Cada cerveza es el resultado del gusto y las experiencias de su fabricante; creaciones personales y únicas que ofrecen una amplia gama de sabores por descubrir. Aquí una pequeña guía para que puedas conocer algunos de los tipos más populares y encuentres la cerveza que más se adapte a las exigencias de tu paladar. (Da click sobre los nombres)
Porter: Es una cerveza muy oscura debido a que se utiliza malta muy tostada. Sabor amargo, producido por el lúpulo, posee un gran cuerpo y su tonalidad varía entre el marrón rojizo y negro. Tiene una cantidad de alcohol de entre el 4% y el 5%.
Brown Ale: El color de esta cerveza varía entre el ámbar y el marrón. Para su elaboración se utiliza malta tostado, lo que le da un sabor con toques de caramelo, nuez y chocolate. Es una cerveza con una amargura media y un contenido en alcohol que oscila entre el 4% y el 5.5%
Pilsen: Estas cervezas claras con tonos de amarillo dorado tienen un contenido en alcohol de entre el 3% y el 5%. Tienen un ligero aroma fresco a lúpulo y tanto el cuerpo con la espuma son ligeros.
Indian Pale Ale: Se trata de una cerveza amarga, pálida, espumosa y con un alto nivel de alcohol, superior al 6%. Su aroma y sabor dulce y maltoso hacen recomendable que se tome fresca pero nunca helada, a una temperatura entre 6º y 8º.
Ale: Fermentada a temperatura elevada, lo que crea compuestos orgánicos que producen una gran diversidad de tonalidades y gustos, predominando los afrutados.
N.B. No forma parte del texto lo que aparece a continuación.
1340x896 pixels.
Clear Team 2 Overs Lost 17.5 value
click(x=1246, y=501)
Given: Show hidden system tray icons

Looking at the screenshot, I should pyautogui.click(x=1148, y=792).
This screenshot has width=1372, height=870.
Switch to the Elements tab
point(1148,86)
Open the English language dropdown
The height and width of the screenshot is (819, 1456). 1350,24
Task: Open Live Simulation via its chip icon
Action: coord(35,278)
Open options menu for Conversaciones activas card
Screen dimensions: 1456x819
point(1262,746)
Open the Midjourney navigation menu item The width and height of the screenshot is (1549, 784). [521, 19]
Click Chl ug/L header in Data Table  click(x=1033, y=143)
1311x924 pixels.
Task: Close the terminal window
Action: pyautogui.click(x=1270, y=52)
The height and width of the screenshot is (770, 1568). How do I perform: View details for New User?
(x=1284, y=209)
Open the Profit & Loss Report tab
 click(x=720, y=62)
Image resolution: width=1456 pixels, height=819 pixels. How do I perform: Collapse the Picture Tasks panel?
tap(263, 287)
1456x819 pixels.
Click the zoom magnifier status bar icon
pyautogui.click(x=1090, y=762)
Tienen una alta graduación alcohólica, de entre 5 y 6º.
Stout: Las señas de identidad de esta cerveza son su color, entre marrón y negro, producido al estar elaborada con malta tostada, y su cremosa espuma entre blanco y beige. Su sabor es amargo y su aroma es potente, con notas de café, chocolate y regaliz.